The expected result is a word-for-word copy of the entries, minus any pictures.
-------------------------
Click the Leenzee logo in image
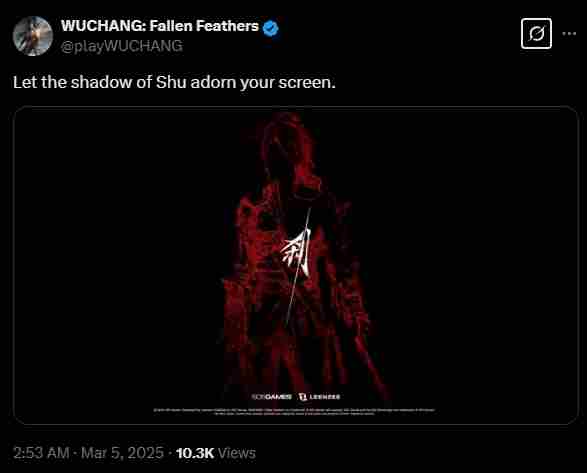Image resolution: width=587 pixels, height=473 pixels. point(319,397)
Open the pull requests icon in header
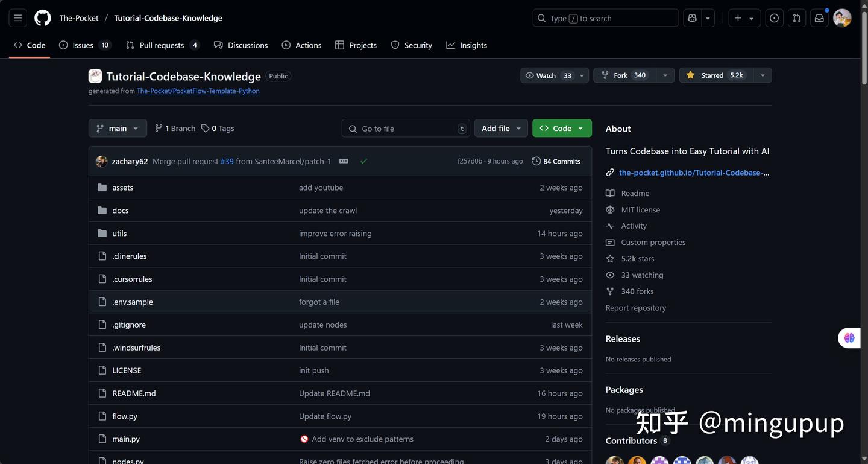 click(797, 18)
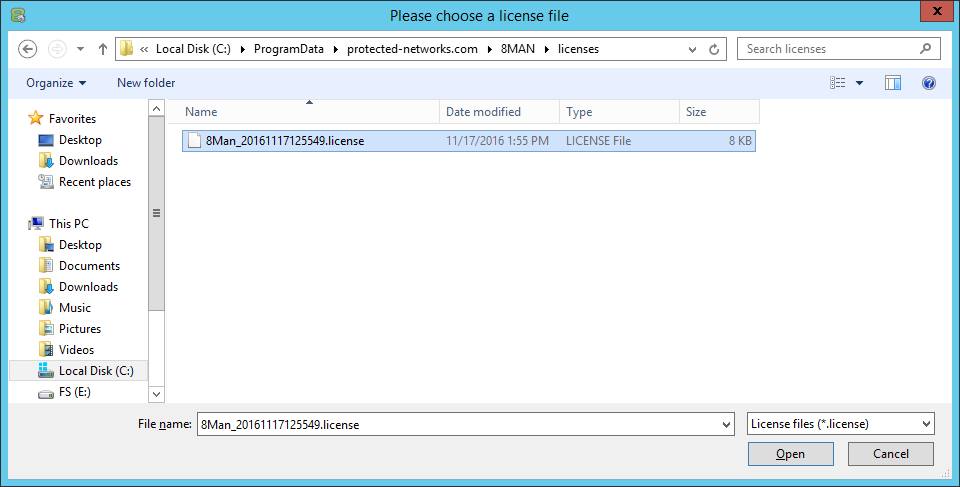Image resolution: width=960 pixels, height=487 pixels.
Task: Go up one folder level
Action: 103,49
-------------------------
Answer space:
Click the Leenzee logo in image
Image resolution: width=587 pixels, height=473 pixels. point(319,397)
Open the pull requests icon in header
 click(797, 18)
Image resolution: width=960 pixels, height=487 pixels.
Task: Go up one folder level
Action: 103,49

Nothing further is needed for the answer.